■ Data excerpts:
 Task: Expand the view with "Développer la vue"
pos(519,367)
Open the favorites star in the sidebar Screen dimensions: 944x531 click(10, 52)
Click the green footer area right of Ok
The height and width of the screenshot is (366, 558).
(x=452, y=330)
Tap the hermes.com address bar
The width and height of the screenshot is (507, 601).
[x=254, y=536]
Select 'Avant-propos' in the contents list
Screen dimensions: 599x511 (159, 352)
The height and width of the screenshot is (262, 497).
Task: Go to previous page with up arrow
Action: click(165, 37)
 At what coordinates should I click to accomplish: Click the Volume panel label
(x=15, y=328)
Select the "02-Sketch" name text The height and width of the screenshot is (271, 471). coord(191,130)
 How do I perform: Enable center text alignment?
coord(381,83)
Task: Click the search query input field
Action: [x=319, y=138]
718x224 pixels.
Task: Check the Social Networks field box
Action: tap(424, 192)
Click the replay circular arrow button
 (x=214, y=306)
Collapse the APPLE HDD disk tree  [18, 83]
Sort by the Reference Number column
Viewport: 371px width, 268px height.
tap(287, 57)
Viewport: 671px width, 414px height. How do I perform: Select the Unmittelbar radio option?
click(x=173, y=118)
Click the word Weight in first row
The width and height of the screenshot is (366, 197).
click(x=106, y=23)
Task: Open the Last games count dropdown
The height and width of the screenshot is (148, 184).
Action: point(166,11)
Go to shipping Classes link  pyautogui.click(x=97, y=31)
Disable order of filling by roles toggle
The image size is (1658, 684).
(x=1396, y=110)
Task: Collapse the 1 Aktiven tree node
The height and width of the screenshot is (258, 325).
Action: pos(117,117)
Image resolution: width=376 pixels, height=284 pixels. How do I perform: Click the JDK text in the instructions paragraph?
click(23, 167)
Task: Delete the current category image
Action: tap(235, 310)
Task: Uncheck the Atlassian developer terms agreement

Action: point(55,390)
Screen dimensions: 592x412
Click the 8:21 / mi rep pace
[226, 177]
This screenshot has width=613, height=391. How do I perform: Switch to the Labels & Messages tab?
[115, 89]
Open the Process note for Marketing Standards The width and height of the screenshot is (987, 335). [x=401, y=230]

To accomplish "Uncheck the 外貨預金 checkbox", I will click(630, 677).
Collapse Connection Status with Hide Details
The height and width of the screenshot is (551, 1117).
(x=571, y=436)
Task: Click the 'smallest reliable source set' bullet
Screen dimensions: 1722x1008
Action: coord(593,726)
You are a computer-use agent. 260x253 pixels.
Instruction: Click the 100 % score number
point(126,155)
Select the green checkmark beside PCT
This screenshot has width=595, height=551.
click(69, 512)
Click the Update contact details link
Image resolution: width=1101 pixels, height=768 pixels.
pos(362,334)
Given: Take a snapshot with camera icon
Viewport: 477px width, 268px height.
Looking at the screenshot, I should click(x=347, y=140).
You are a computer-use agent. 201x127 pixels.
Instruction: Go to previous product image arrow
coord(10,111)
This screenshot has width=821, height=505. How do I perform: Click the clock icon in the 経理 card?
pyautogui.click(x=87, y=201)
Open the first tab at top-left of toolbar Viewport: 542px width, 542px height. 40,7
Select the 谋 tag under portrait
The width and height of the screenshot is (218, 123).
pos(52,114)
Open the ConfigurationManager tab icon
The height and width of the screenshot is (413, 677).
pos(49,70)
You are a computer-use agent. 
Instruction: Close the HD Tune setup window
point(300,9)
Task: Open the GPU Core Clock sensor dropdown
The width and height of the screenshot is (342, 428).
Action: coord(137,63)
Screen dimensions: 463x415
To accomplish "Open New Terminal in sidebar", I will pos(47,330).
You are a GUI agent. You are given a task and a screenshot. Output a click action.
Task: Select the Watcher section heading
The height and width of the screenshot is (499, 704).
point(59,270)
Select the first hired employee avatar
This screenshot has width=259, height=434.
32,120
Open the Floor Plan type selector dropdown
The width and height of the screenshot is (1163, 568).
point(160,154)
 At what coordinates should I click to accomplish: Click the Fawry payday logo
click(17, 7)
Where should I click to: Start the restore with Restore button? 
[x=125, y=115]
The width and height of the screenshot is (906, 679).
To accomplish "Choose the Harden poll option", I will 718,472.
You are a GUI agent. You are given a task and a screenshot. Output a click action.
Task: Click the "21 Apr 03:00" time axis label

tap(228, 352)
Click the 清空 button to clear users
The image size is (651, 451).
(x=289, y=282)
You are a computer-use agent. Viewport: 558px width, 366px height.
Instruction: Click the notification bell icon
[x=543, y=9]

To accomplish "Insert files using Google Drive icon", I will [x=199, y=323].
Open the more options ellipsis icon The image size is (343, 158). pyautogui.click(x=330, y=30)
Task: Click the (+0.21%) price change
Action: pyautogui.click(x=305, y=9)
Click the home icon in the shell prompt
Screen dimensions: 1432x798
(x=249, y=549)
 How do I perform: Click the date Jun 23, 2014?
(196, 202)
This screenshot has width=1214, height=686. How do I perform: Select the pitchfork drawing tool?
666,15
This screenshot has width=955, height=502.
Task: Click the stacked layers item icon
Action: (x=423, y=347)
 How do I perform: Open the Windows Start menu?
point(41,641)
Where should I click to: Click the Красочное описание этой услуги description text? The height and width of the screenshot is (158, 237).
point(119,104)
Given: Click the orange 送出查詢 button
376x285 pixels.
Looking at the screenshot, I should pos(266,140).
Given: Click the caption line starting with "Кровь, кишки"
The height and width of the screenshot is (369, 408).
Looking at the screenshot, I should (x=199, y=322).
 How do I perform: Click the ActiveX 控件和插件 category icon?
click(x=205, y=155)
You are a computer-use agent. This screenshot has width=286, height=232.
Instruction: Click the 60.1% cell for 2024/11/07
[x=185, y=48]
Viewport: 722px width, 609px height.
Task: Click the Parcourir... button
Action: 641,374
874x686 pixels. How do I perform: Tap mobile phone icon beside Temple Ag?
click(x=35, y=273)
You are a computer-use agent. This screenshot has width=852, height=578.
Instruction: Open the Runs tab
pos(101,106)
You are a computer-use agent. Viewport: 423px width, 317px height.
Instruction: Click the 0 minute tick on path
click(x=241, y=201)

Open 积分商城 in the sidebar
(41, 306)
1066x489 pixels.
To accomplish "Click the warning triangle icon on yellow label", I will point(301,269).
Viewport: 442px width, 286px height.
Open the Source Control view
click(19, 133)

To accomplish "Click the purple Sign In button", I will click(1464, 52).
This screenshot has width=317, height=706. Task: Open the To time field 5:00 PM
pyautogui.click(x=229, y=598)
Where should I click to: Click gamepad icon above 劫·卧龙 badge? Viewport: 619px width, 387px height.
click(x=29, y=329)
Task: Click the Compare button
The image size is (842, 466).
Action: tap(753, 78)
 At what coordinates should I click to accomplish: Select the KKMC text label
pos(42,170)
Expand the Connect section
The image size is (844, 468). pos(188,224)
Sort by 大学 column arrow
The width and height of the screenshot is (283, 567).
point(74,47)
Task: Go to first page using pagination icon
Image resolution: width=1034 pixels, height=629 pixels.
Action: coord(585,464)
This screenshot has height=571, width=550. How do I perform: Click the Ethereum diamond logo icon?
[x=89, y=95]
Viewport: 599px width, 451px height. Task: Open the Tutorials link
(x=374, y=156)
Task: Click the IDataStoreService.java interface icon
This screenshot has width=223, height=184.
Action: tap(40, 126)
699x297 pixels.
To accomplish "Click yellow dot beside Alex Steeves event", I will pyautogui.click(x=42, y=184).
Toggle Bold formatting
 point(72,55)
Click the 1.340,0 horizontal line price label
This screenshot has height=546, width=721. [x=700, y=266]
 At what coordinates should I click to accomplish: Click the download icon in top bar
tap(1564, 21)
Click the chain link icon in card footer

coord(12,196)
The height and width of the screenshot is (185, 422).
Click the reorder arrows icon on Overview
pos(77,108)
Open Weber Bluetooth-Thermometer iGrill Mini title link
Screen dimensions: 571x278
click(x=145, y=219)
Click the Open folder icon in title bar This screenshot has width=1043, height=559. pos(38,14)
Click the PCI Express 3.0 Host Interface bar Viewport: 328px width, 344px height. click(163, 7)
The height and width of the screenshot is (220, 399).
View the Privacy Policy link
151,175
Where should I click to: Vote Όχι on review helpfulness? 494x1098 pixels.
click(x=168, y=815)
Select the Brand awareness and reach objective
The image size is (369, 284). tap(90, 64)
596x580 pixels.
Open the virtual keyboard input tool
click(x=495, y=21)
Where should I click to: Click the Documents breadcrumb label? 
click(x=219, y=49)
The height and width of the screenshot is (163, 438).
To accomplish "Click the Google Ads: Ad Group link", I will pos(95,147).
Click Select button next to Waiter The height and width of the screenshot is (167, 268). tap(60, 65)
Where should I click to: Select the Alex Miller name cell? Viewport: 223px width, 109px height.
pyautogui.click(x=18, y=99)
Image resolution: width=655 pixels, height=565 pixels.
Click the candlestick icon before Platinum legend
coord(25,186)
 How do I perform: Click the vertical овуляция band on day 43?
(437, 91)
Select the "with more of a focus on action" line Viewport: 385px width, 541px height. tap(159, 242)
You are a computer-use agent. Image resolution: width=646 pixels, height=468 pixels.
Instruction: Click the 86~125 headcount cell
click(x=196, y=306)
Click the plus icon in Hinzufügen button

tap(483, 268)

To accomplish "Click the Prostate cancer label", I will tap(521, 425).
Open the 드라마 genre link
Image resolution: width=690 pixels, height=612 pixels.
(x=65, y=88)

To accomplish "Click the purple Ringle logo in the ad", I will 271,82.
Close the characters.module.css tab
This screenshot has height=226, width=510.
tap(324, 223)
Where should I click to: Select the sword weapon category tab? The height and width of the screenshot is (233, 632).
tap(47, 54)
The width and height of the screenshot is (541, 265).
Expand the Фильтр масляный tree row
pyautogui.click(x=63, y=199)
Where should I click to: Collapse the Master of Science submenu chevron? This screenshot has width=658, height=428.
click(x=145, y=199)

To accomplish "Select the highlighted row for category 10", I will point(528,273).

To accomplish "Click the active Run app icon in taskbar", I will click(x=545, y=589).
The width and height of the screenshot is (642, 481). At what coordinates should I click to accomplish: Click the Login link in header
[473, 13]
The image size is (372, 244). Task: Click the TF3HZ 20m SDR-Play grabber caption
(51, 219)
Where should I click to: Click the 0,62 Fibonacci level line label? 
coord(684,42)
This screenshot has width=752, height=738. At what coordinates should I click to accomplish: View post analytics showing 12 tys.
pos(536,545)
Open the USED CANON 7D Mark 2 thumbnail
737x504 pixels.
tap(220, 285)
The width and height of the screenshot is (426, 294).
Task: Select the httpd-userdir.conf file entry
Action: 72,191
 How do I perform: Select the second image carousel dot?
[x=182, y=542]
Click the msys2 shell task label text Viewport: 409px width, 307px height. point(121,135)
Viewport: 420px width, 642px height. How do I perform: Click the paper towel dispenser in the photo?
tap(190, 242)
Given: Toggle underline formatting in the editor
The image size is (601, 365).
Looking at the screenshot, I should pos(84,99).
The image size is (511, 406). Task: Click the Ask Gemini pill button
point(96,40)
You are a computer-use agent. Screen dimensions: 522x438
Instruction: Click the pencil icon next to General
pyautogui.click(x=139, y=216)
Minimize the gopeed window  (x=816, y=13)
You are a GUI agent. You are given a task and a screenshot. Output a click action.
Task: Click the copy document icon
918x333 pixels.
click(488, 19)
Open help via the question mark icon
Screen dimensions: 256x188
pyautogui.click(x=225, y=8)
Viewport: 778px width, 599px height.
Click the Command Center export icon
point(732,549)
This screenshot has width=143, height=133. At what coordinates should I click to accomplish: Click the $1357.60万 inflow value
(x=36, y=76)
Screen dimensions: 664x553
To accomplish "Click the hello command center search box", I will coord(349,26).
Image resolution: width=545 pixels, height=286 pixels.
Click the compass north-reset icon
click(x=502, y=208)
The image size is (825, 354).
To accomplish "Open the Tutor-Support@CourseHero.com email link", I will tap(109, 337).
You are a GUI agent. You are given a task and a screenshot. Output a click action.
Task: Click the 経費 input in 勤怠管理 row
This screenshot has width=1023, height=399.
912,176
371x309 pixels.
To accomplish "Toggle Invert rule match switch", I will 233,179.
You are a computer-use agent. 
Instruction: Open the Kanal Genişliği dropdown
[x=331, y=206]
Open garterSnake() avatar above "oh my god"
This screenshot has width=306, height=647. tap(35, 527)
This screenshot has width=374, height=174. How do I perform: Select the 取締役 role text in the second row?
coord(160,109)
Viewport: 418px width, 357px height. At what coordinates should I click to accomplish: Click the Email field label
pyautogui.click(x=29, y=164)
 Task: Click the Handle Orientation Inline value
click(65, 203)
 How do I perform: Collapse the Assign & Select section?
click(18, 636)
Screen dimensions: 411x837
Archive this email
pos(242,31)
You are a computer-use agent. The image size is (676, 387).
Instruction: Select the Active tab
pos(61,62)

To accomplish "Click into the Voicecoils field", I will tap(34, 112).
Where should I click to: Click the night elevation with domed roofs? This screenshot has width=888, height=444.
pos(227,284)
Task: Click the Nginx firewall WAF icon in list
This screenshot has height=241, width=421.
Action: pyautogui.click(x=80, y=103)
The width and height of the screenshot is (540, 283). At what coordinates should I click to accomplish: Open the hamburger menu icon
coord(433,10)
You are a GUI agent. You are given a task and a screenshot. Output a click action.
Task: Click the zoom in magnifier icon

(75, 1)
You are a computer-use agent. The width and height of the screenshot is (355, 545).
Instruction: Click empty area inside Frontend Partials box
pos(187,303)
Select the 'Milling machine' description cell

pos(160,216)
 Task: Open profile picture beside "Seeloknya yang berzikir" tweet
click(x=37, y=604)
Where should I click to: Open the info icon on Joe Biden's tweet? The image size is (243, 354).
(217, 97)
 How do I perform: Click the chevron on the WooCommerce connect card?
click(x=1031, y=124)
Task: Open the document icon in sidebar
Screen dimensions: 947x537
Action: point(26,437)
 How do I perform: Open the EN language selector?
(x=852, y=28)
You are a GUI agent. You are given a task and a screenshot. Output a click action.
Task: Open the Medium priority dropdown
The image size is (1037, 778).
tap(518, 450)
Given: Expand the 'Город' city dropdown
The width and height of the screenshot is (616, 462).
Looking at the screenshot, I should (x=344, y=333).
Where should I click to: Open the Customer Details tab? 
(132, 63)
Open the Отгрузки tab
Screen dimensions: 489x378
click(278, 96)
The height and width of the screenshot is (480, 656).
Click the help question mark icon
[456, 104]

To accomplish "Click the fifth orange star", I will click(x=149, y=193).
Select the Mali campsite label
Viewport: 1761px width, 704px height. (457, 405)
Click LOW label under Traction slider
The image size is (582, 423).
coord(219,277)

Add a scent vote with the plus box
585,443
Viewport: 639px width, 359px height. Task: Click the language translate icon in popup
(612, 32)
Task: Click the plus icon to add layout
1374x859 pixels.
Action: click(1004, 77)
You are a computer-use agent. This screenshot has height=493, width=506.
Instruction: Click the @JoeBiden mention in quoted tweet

■ Task goal: Every line that contains "orange" should be copied out of the data.

■ Task result:
Given: Click the orange 送出查詢 button
To accomplish "Click the fifth orange star", I will click(x=149, y=193).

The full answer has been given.